▶ TASK DIRECTIONS:
Starting at the line that contains "You are a GUI", quote every line through the end of the entries, word for word, skipping the pictures.

Top of RECORDS FOR THE EXERCISE

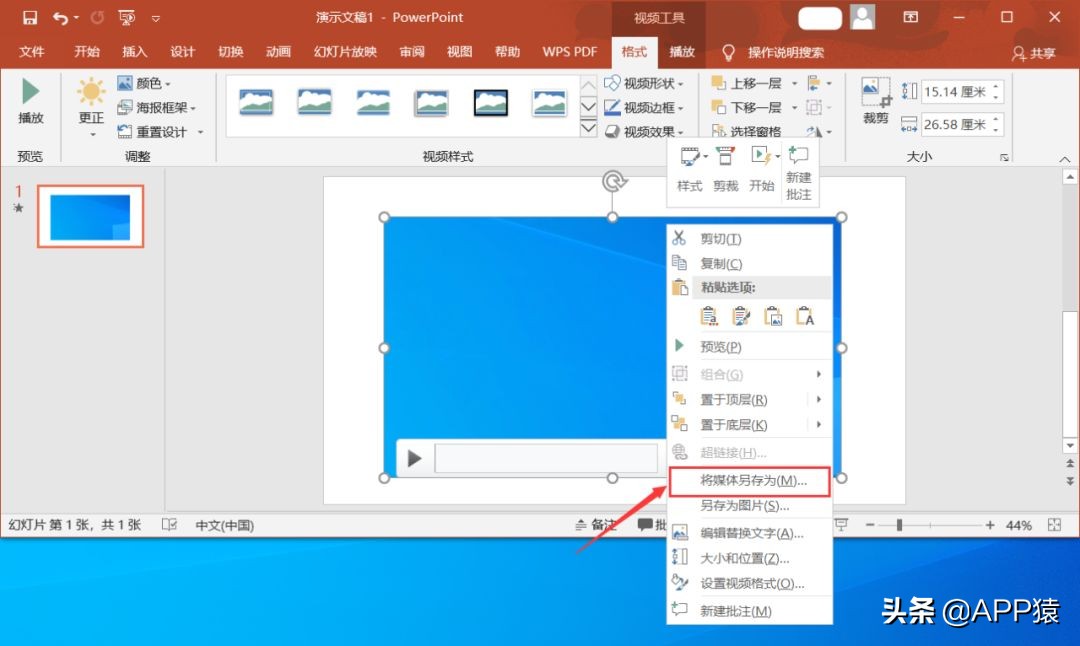Screen dimensions: 1080x646
Task: Click the 剪裁 trim icon in mini toolbar
Action: pos(725,168)
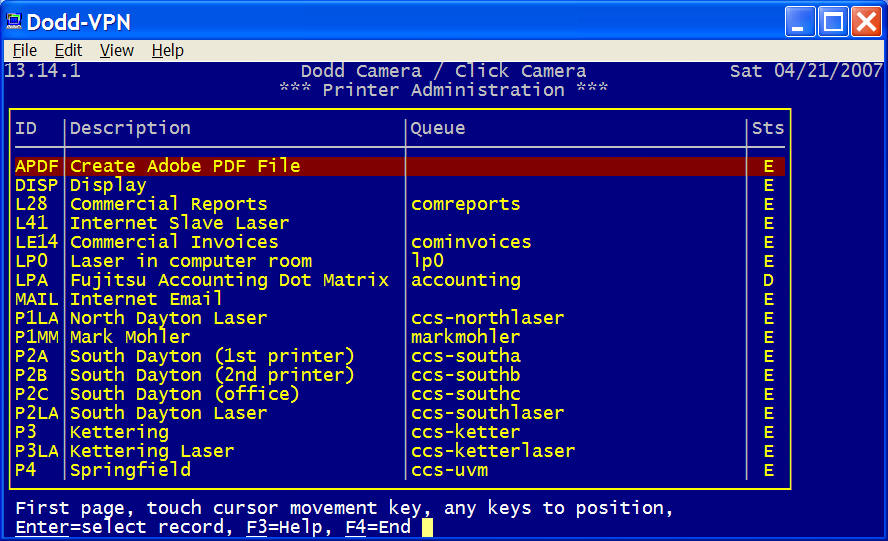Screen dimensions: 888x541
Task: Select the Mark Mohler printer entry
Action: pos(129,337)
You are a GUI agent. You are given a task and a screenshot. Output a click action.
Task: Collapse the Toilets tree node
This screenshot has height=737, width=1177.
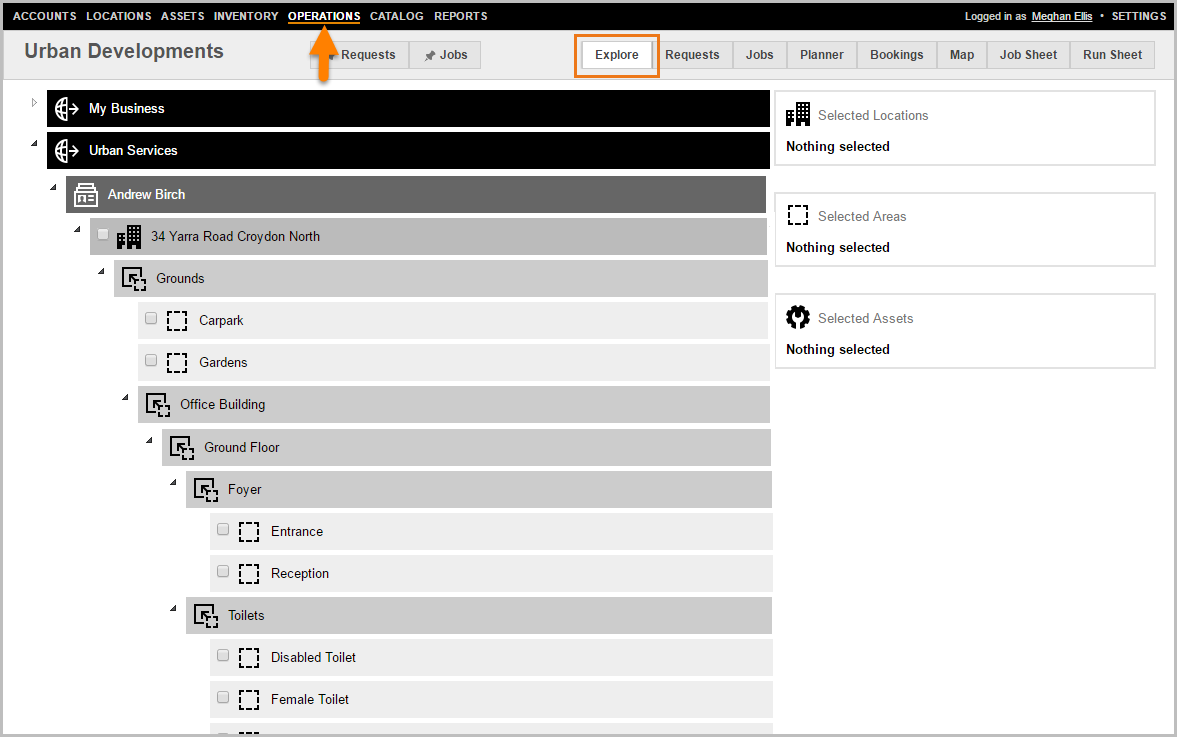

Bottom of RECORDS FOR THE EXERCISE

▶ ANSWER FOR THE TASK:
You are a GUI agent. You are given a task and a screenshot. Output a click action.
Task: Collapse the Toilets tree node
This screenshot has height=737, width=1177.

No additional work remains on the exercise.